● **EXERCISE DESCRIPTION**: Copy the material below verbatim from the line with "Task: Click the RAW label under Memory" to the line with "Task: Click the greyed", both lines included, omitting pictures and every line outside that range.
┌──
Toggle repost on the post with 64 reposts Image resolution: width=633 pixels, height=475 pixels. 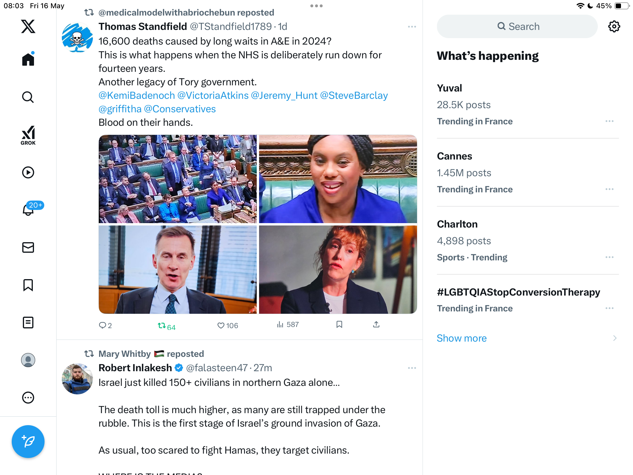166,326
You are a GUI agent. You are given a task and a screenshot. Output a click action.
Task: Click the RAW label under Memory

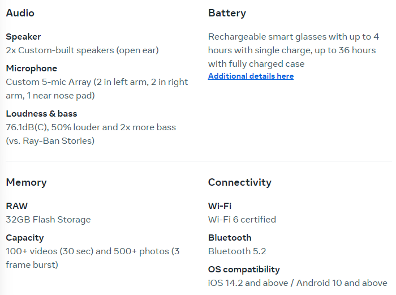[x=16, y=206]
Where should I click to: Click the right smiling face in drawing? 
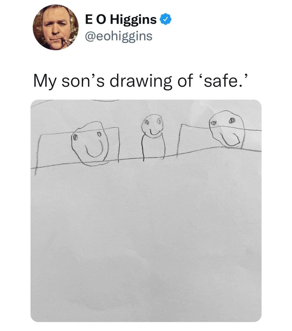pyautogui.click(x=227, y=129)
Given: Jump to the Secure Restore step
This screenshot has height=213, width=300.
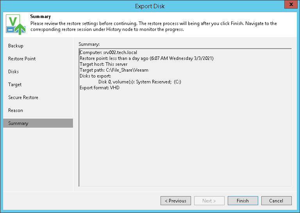Looking at the screenshot, I should pos(23,97).
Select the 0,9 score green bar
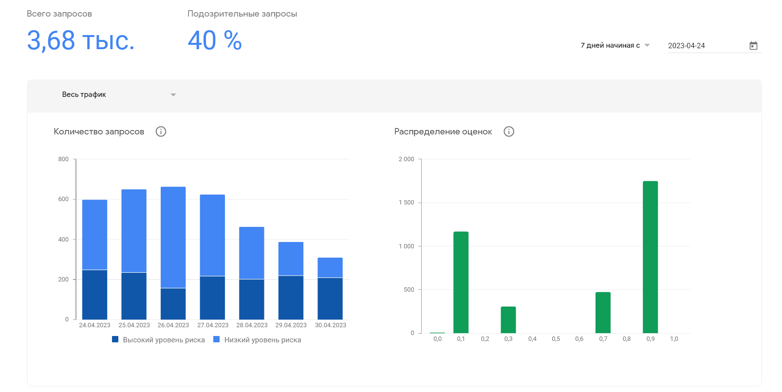The image size is (782, 392). [650, 257]
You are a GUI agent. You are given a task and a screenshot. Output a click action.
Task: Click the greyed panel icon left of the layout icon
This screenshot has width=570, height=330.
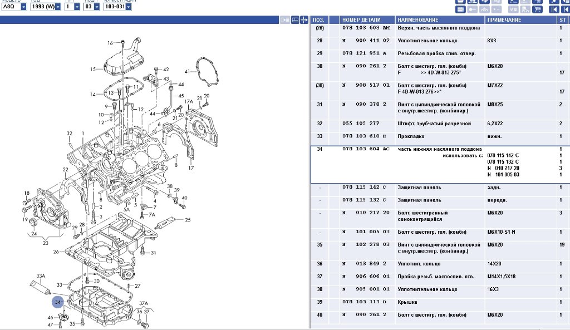tap(285, 19)
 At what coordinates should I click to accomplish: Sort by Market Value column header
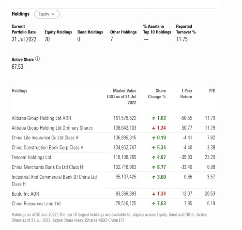121,96
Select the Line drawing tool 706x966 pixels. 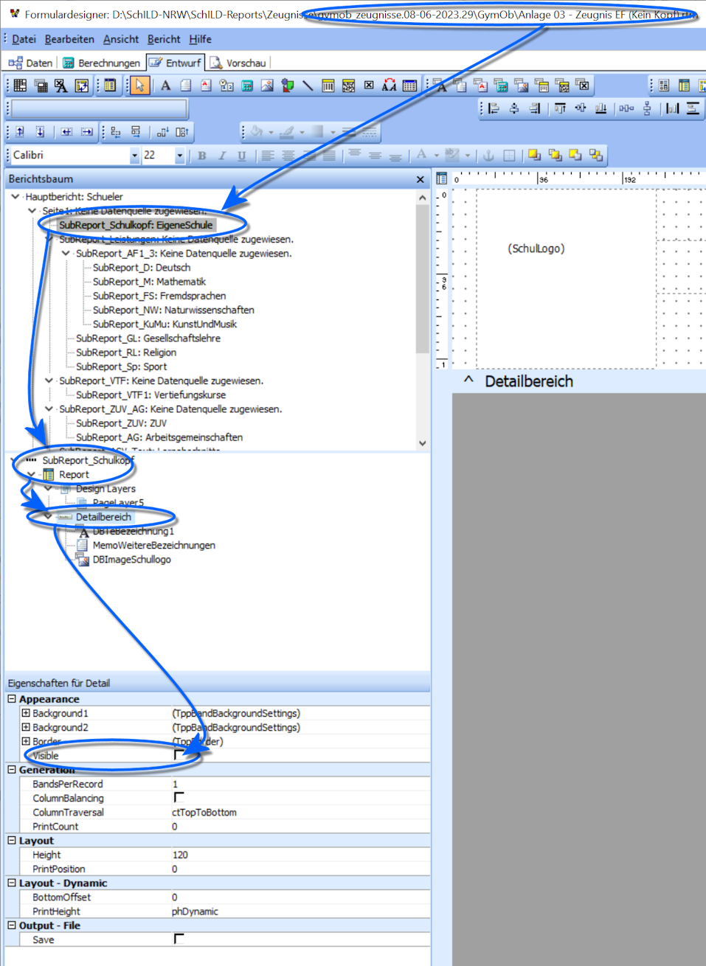tap(308, 86)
└──
● **RESULT OF THIS TASK**:
Task: Click the RAW label under Memory

[x=16, y=206]
Where should I click to: Click the right smiling face in drawing? 
pyautogui.click(x=227, y=129)
Given: Jump to the Secure Restore step
This screenshot has height=213, width=300.
Looking at the screenshot, I should pos(23,97).
Select the 0,9 score green bar
The image size is (782, 392). [650, 257]
You are a GUI agent. You are given a task and a screenshot. Output a click action.
Task: Click the greyed panel icon left of the layout icon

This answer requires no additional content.